======== Data for the task

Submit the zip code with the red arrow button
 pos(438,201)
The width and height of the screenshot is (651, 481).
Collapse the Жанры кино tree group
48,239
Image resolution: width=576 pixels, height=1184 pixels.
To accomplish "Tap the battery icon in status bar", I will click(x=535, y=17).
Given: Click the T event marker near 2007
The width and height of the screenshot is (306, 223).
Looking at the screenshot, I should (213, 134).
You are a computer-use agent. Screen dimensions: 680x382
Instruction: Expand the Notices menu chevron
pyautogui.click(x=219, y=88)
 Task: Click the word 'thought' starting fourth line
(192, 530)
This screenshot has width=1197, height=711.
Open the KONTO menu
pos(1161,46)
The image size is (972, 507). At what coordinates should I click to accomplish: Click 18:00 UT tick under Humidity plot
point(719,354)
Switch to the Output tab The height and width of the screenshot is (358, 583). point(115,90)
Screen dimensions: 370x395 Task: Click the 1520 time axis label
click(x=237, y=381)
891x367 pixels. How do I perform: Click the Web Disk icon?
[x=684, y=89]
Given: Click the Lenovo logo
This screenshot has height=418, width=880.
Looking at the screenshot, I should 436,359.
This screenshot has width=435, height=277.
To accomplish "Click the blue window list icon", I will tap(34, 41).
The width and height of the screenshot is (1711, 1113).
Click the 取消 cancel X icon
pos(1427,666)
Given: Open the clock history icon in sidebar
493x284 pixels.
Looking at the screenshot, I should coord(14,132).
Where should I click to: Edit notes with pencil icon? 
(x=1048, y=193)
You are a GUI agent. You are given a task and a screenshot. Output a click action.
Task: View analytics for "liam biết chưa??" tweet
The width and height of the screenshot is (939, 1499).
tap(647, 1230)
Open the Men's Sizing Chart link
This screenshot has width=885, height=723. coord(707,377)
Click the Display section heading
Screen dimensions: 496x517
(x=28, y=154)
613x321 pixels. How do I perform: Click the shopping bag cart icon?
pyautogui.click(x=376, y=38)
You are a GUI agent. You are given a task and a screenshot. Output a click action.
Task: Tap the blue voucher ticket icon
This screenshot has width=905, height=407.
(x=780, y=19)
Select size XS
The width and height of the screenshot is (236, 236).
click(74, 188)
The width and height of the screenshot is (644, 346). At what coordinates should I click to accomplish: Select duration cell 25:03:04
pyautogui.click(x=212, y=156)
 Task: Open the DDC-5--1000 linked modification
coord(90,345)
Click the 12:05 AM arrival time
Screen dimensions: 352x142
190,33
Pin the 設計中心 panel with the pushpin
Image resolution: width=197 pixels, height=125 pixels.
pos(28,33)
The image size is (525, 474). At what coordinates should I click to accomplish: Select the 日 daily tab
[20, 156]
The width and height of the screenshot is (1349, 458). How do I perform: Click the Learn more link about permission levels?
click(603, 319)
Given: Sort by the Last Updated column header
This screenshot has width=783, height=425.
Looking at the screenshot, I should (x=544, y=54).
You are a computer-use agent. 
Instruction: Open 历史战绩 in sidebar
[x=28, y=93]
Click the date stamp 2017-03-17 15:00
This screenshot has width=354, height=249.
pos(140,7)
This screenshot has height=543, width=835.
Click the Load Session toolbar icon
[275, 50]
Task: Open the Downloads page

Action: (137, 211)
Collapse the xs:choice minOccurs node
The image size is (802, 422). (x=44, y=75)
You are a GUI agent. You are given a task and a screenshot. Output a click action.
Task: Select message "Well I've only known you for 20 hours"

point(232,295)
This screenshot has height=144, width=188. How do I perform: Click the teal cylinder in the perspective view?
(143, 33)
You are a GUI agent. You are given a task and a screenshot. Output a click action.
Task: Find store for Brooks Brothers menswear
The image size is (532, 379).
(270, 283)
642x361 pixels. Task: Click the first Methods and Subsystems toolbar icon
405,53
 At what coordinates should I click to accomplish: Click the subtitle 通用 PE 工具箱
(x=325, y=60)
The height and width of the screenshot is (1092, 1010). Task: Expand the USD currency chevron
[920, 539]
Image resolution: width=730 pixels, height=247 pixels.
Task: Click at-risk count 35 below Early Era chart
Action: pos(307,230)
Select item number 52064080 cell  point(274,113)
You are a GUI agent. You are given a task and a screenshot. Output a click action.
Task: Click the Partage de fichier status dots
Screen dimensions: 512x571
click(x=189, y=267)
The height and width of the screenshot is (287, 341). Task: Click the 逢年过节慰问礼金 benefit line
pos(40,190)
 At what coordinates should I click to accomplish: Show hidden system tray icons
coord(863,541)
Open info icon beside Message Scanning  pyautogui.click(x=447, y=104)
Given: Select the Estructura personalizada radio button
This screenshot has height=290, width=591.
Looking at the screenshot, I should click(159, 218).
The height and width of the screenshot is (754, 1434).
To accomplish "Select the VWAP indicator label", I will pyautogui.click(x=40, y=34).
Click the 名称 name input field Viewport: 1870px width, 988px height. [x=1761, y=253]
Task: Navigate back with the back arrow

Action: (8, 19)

================

▸ **Activity**
What is the number of lines above that contain the string "status"? Answer with the number alone.

▸ **Output of the exercise**
2